Research output: ThesisMaster's Thesis

Published
Publication date2017
Number of pages135
QualificationMasters by Research
Awarding Institution
Supervisors/Advisors
  • Rashid, Awais, Supervisor
  • Noble, James, Supervisor, External person
Publisher
  • Lancaster University
<mark>Original language</mark>English

Abstract

Much of the world relies heavily on apps. Increasingly those apps handle sensitive information: controlling our financial transactions, enabling our personal communication and holding intimate details of our lives. So the security of those apps is becoming increasingly vital. Yet research shows that those apps contain frequent security and privacy problems; and that almost all of these issues could have been avoided had the developers had sufficient motivation, support and knowledge. This lack of developer knowledge and support is widely perceived as a major threat.

We therefore investigated the skills, approach and motivation required for developers. We conducted a Constructivist Grounded Theory study, involving face-to-face interviews with a dozen experts whose cumulative experience totalled over 100 years of secure app development, to develop theory on secure development techniques. The study identified that the subdiscipline of app development security is still at an early stage, and found surprising discrepancies between current industry understanding and the experts’ recommendations. In particular it found that a secure development process tends not to appeal to app developers; and that the approach of identifying common types of security problems is too limited to give an effective security solution.

Instead we identified a set of successful techniques we call ‘Dialectical Security’, where ‘dialectic’ means learning by questioning. These techniques use dialogue with a range of counterparties to achieve app security in an effective and economical way.

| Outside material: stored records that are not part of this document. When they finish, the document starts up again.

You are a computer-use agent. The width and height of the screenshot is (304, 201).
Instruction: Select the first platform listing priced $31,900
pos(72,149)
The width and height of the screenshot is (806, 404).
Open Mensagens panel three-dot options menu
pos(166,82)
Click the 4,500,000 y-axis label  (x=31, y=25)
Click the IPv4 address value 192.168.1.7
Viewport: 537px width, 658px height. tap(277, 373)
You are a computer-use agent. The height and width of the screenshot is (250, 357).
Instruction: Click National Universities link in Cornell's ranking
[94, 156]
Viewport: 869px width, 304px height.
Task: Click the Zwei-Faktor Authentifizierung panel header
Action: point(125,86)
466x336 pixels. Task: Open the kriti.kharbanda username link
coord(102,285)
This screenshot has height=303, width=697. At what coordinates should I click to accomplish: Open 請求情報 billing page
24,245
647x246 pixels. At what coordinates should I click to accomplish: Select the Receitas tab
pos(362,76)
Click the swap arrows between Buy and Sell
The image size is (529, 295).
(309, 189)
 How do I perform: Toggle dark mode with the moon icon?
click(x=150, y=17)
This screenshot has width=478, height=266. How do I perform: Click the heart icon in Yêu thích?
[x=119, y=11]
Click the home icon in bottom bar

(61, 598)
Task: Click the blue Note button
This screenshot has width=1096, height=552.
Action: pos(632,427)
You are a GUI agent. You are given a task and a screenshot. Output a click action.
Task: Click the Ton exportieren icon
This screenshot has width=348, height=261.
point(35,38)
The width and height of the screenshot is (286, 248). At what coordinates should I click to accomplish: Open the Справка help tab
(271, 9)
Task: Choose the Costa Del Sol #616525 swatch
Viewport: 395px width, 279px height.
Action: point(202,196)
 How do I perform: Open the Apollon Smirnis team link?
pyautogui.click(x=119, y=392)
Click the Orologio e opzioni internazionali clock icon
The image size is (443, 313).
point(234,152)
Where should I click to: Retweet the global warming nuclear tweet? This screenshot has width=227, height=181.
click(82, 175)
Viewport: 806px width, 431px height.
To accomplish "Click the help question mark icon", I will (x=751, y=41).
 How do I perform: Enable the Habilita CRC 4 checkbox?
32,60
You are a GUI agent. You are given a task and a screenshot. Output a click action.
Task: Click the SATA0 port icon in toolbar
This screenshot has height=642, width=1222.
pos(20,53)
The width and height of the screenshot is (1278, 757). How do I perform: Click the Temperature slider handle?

The security increase comes from continued dialog, not passive learning.

The novel contribution of our work is to provide:
 A grounded theory of secure app development that challenges conventional
processes and checklists, and
 A shift in perspective from process to dialectic.

Only by working to develop the Dialectical Security skills of app developers shall we begin to see the kinds of secure apps we need to combat crime and privacy invasions.